ASSIGNMENT: Give the number of lines in the following entries that contain the word "cursor", with nothing added.

Saved entries:
+++

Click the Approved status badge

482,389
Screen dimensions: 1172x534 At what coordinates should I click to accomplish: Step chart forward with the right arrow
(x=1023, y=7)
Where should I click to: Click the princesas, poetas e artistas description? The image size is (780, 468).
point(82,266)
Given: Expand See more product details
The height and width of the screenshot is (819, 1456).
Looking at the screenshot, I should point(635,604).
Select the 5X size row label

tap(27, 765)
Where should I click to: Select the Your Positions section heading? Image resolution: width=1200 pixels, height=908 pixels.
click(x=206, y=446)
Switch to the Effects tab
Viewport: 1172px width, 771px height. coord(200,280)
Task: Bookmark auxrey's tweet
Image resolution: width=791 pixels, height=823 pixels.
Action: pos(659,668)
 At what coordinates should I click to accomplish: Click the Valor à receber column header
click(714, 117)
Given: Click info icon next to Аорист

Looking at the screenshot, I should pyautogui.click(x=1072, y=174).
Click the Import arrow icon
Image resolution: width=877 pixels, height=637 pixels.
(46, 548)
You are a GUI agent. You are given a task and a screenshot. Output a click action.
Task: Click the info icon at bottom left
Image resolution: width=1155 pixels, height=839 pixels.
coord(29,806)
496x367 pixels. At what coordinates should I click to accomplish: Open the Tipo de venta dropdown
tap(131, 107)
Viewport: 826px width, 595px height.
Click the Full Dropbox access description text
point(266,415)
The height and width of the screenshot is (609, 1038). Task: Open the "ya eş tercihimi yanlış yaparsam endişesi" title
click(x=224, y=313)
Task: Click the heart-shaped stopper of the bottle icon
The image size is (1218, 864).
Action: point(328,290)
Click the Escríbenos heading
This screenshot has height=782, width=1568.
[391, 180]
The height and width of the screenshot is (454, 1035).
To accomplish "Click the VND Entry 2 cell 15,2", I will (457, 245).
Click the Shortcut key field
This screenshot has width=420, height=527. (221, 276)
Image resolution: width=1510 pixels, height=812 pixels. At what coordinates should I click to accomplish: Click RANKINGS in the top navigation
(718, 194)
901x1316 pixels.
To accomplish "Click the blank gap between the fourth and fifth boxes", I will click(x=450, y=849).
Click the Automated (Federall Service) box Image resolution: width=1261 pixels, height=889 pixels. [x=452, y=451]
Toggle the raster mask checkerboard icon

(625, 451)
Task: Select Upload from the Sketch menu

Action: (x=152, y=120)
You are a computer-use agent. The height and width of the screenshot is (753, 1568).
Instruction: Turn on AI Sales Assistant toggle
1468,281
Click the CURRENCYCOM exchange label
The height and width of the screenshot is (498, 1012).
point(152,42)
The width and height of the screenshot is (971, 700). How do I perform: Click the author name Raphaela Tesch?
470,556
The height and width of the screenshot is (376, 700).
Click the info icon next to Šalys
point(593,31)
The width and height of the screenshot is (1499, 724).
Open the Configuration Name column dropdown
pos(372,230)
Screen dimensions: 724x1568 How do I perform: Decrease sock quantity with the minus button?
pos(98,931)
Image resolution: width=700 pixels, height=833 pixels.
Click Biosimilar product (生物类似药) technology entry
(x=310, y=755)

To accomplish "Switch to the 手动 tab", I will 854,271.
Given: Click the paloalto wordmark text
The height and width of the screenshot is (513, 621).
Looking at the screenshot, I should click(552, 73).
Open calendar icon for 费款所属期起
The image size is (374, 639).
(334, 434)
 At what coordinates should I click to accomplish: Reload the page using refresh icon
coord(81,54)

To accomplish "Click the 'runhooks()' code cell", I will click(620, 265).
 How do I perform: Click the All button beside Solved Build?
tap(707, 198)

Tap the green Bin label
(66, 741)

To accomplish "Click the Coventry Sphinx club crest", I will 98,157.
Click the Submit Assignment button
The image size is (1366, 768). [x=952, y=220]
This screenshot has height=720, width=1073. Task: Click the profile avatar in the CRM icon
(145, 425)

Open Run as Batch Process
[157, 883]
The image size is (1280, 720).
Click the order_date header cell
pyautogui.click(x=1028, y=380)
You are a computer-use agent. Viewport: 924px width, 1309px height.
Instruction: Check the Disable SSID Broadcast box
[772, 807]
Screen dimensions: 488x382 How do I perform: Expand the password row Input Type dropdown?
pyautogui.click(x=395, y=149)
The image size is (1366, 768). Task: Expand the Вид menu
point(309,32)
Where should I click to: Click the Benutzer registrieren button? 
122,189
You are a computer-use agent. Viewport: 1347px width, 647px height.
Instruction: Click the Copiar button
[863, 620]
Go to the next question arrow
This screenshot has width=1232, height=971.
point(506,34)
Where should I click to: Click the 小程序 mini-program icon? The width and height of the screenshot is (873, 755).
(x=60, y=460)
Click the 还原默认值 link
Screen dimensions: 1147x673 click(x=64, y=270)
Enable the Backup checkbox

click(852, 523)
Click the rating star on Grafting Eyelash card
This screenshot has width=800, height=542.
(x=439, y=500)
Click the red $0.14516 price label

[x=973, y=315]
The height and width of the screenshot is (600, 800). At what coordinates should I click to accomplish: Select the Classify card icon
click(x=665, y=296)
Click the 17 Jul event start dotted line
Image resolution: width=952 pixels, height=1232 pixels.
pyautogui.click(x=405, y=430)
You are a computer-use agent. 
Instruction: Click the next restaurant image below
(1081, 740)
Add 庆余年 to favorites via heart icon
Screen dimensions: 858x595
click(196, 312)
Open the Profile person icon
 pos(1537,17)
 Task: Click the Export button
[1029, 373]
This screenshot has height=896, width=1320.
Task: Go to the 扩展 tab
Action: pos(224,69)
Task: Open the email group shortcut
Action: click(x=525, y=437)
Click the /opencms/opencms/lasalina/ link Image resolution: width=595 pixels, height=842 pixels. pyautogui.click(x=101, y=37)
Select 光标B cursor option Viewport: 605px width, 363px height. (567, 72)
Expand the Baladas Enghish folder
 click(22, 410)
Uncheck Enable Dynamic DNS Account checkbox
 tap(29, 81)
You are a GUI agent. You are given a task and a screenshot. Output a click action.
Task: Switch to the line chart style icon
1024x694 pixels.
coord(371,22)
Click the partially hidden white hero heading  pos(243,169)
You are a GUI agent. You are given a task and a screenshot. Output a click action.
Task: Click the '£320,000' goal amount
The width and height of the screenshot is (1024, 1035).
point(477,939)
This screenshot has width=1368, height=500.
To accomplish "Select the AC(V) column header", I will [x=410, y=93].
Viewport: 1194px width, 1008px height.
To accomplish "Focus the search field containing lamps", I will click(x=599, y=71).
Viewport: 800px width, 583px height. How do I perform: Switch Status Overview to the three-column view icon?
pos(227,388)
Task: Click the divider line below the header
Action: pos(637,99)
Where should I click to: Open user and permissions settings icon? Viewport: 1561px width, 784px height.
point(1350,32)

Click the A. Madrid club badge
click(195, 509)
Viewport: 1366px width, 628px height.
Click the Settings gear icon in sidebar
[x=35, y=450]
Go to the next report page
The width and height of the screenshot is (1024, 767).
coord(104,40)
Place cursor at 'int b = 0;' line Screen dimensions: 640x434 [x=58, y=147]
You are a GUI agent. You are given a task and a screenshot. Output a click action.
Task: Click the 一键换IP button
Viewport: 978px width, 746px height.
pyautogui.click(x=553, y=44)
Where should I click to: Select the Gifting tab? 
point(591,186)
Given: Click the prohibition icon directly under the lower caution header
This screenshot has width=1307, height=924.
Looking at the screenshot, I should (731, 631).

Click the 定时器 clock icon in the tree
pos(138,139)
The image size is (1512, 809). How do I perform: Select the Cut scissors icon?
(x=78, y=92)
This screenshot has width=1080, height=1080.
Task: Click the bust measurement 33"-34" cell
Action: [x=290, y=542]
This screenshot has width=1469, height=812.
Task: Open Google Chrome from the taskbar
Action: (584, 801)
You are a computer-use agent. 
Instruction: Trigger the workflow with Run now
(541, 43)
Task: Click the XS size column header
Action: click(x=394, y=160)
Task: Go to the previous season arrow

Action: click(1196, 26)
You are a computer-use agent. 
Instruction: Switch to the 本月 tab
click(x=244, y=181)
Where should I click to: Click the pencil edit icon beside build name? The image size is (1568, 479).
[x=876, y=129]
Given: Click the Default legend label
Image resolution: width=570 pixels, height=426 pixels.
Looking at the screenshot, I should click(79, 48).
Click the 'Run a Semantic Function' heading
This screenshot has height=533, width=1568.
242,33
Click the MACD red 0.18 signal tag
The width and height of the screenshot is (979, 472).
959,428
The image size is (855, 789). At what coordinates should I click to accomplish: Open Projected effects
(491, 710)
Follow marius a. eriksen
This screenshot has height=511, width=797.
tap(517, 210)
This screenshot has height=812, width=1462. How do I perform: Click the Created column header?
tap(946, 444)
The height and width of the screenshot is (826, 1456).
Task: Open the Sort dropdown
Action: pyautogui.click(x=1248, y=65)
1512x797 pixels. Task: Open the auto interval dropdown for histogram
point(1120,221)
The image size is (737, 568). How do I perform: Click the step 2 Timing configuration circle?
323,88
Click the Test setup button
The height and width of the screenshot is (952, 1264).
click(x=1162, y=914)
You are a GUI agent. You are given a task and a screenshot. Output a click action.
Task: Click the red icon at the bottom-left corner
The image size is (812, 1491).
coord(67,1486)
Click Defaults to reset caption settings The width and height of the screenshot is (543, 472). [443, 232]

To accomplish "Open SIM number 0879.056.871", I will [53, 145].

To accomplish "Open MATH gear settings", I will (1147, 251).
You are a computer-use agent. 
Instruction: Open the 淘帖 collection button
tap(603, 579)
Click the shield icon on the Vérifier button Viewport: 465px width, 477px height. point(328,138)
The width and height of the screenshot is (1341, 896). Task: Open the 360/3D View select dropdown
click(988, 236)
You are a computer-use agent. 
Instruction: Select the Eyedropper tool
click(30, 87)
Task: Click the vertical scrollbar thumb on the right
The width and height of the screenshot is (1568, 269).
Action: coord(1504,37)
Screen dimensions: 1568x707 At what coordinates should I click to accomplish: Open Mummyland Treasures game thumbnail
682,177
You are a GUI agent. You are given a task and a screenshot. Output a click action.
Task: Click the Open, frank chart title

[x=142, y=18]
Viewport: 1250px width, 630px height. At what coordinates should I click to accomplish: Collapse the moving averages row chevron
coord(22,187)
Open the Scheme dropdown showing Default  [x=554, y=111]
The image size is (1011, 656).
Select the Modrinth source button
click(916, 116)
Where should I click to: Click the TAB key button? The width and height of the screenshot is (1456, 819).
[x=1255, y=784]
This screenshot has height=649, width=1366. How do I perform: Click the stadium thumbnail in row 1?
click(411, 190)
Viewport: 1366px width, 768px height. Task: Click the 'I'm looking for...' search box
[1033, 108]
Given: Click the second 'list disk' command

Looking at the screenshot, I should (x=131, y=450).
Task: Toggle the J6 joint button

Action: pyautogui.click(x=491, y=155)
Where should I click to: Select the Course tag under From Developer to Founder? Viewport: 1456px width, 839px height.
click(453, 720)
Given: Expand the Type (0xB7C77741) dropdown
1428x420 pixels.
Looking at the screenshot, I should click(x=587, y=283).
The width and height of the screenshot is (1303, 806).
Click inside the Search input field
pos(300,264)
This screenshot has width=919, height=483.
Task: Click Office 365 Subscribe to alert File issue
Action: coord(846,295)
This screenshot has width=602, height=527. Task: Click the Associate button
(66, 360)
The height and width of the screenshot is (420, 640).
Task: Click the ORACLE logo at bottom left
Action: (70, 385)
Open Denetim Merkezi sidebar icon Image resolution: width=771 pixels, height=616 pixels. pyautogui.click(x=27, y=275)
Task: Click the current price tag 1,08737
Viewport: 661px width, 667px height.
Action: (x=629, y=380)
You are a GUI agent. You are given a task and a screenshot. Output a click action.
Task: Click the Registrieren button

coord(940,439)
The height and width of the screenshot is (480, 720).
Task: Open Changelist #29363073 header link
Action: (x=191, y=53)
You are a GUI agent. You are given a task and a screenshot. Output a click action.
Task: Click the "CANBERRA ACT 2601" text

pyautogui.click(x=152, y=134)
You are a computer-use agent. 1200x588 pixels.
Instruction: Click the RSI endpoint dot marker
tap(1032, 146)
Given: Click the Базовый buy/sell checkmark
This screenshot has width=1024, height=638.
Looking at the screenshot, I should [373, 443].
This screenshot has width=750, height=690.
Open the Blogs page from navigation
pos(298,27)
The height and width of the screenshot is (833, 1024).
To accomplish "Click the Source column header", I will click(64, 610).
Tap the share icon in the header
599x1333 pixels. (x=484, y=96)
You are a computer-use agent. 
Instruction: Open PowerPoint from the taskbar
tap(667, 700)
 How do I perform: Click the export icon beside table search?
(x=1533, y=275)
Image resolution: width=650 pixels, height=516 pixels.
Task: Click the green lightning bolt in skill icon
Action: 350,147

+++

RESPONSE BOX: 2